By Dr. Mike Walden
When I moved to Raleigh in 1978 it was a sleepy state capital with little excitement and few downtown residents. Now, over forty years later, construction cranes dot the landscape of downtown. Raleigh is a magnet for young college graduates, tech and financial firms, and cutting-edge eateries. What city leaders four decades ago hoped for has come true. Raleigh is a destination with a national reputation.
Yet this success has brought challenges, with two in particular attracting the most attention. First is housing costs. The popularity of downtown and nearby locations has caused financial values of those sites to soar. But higher site costs require higher valued developments to make the investments work. Left out are moderate and lower priced dwellings and the households that can only afford them.
The second challenge is commuting. Households who are priced out of the downtown market locate in outlying areas where real estate costs are lower. The tradeoff is their commutes to downtown and central locations for work, school or shopping are now longer. Longer commutes create more congestion and higher levels of polluting emissions to the environment.
There are numerous policy suggestions to the housing and commuting issues prompted by the increased popularity of big cities. Limitations on new development, subsidized housing and mass transit have been tried or debated in many regions with revitalized inner cities.
There may be another approach that is now receiving attention. It’s the idea of “mini- cities”. Mini-cities, also known as live-work-play communities, combine residences, businesses, shopping, entertainment amenities and educational and medical facilities into one coordinated development. Households can live in the development, work there, and do much of their shopping and leisure time activities in the same general location.
Depending on the size of the mini-city, routine commuting and travel are minimized and replaced by walking, riding shuttles or trams, or even using a light-rail system built as an integral part of the development. The reduction in daily traffic travel is also a big plus for the environment.
Developers of mini-cities can be motivated to construct residences with a range of prices if doing so ensures a dedicated labor supply to businesses in the mini-city. Just like the general economy, mini-cities need a variety of skills and occupations paying different salaries.
If businesses in the mini-city know they will have access to an on-site, reliable labor force, they may be willing to subsidize both the construction and occupancy of dwellings marketed specifically to moderate and lower-income households.
In addition, regional residents who benefit from the improved environmental quality associated with the mini-city may support public subsidies for moderate and lower-income housing in the mini-city development.
The idea of mini-cities has already taken hold in North Carolina. Chatham Park near Pittsboro is a mini-city under construction. Others have been announced or planned for various regions in the state.
Are mini-cities only a concept for urban areas? Not at all. Mini-cities can also be adapted to small town and rural regions, especially if focused on a particular economic function. Mini-cities developed primarily for retirees have been proposed or built in several states. They cater to the growing older population and usually offer significant medical facilities for the residences.
Mini-cities can also be developed around a large employer, such as an auto assembly plant or a technology complex. In fact, such developments would be similar to the numerous textile towns of North Carolina’s past.
If current trends continue, North Carolina’s population could increase by 30 percent, equivalent to 3 million new people, by 2050. Adding this growth to our already strained urban regions could lead to considerable new costs in those locations. Mini-cities built in both urban and rural regions can moderate these costs and still allow for the benefits of growth to occur.
How and where we live are big components of our quality of life. You decide if mini-cities are a viable alternative to the kinds of development typically used to accommodate an increasing population.
Walden is a William Neal Reynolds Distinguished Professor in the Department of Agricultural and Resource Economics at North Carolina State University who teaches and writes on personal finance, economic outlook and public policy.

Stored records
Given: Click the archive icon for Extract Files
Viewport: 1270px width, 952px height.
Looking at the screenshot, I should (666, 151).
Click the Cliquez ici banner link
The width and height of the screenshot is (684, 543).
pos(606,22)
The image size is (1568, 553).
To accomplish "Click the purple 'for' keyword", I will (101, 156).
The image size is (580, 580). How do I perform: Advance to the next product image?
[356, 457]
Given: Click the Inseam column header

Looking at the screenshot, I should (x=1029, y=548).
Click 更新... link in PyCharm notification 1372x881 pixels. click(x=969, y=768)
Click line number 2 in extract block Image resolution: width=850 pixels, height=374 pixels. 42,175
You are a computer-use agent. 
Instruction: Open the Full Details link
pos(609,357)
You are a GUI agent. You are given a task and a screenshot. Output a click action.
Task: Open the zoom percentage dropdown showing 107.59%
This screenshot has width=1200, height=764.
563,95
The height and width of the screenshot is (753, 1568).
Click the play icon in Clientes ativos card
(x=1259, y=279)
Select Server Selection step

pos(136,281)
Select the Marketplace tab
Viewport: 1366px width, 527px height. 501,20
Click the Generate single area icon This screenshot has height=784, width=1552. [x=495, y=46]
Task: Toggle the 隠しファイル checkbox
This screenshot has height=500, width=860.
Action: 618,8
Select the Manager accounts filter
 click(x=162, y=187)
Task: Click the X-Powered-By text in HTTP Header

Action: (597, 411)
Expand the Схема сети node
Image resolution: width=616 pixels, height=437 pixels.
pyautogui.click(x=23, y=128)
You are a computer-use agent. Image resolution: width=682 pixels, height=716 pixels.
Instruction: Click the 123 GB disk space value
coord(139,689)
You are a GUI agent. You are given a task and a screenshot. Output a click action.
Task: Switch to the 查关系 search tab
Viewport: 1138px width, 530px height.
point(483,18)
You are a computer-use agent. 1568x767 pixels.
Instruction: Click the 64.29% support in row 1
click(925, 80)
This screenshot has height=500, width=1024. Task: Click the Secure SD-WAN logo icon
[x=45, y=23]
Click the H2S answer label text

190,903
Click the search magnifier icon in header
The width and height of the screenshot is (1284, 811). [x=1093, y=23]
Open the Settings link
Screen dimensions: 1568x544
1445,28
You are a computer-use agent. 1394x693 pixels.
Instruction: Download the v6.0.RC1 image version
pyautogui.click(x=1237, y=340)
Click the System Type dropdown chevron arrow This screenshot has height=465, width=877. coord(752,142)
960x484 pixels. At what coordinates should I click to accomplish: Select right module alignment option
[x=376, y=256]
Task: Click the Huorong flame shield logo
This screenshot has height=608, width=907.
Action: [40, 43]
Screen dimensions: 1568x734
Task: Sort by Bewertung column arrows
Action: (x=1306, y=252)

_Task to carry out_
Please retype the part of the essay on mini-cities above from "In addition, regional" to "in the state.", keeping every word and mark as it appears.

_Your response_
In addition, regional residents who benefit from the improved environmental quality associated with the mini-city may support public subsidies for moderate and lower-income housing in the mini-city development.
The idea of mini-cities has already taken hold in North Carolina. Chatham Park near Pittsboro is a mini-city under construction. Others have been announced or planned for various regions in the state.